Por Jimmy Bedoya Ramírez - @CrJBedoya
Colombia enfrenta un riesgo real de desertificación en 2025: no por decisiones externas, sino por la consecuencia natural de sus propias omisiones. La estrategia antidrogas del país se muestra hoy desalineada de la evidencia de los datos críticos, quedándose atrapada en una inercia que agrava los problemas en lugar de solucionarlos.
El informe de monitoreo de cultivos de coca 2023 (UNODC) revela datos que no admiten matices: el área sembrada creció un 10%, y alcanzó las 253.000 hectáreas, la producción potencial de cocaína pura aumentó un 53% situándose en 2.664 toneladas métricas. Al mismo tiempo, la erradicación manual forzosa cayó en más de un 70%. ¿Cómo explicar a nuestros aliados que esperamos resultados distintos si persistimos en acciones inocuas? Estados Unidos no desconoce los desafíos de una política de drogas más humana y sostenible, sin embargo, los resultados duros —áreas erradicadas, toneladas incautadas, territorios recuperados— son los lenguajes que dominan la cooperación internacional.
Colombia ha apostado por un cambio de paradigma en la lucha contra las drogas, pero ha olvidado acompañarlo de una estrategia de resultados medibles. La narrativa de sustitución voluntaria, desarrollo alternativo y enfoque de salud pública suena bien en foros multilaterales, aun así tropieza con la realidad: enclaves productivos cada vez más fuertes, mayor especialización criminal y economías locales íntimamente atadas al narcotráfico.
¿De qué sirve una visión progresista si los hechos que la sostienen son escasos y dispersos? ¿Cómo defender la soberanía nacional si los vacíos de presencia estatal son ocupados por economías ilícitas? En este escenario, la desertificación sería solo el síntoma visible de un colapso más profundo: la pérdida de legitimidad de Colombia como socio confiable en la lucha contra las drogas.
Los costos de esa desertificación serían brutales: pérdida de cientos de millones de dólares en cooperación internacional, debilitamiento operativo en lucha contra el crimen organizado, aislamiento diplomático y una afectación reputacional que costará años reparar.
Como advierte el último informe de monitoreo (2023), “el cultivo de coca y la producción de cocaína continúan siendo una amenaza para la conservación de la diversidad biológica y cultural”, y también lo son para la estabilidad política y la viabilidad económica de nuestras regiones.
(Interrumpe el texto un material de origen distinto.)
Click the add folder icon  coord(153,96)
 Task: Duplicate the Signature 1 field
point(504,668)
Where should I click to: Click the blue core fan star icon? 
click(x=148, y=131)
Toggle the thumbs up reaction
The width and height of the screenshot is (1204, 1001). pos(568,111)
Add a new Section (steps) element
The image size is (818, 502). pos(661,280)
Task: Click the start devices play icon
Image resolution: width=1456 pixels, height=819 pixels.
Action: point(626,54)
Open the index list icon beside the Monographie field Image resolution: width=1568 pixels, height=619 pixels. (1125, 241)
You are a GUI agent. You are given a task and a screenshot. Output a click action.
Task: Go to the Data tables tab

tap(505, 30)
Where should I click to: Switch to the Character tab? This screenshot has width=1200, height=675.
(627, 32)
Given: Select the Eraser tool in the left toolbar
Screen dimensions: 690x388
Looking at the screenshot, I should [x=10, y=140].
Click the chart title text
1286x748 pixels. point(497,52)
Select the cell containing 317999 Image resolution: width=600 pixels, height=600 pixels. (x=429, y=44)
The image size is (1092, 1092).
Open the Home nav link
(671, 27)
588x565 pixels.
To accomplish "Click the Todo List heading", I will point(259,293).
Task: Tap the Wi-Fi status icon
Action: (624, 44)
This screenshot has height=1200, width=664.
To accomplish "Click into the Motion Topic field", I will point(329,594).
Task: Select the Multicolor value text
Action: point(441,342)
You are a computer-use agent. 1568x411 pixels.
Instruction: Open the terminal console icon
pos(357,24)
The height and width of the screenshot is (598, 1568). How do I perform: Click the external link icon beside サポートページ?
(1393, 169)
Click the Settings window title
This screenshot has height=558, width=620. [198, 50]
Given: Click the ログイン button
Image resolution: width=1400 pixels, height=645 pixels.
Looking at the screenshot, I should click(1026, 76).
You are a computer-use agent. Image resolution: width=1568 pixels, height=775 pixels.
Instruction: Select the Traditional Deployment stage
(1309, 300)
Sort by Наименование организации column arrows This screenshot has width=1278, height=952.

Una reacción inmediata y estratégica es urgente. No basta con reafirmar principios se requieren acciones concretas como recuperar control territorial en regiones críticas, reactivar con fuerza la erradicación manual y la interdicción inteligente; fortalecer la cooperación judicial y operativa, y sobre todo, construir una narrativa internacional que demuestre con datos que el Estado no ha claudicado.
Para evitar que la historia pase factura en septiembre de 2025 —como ya ocurrió en 1996, cuando Colombia fue desertificada—, hay que mirar de frente el propio espejo y corregir el rumbo. No es una evaluación ajena, es el veredicto inevitable de las propias decisiones.
Hoy, más que nunca, Colombia debe recuperar el sentido de estrategia, lejos de la improvisación. El futuro no lo definirá un memorando de Washington, sino la capacidad del país para demostrar que sabe gobernarse con resultados, no solo con intenciones.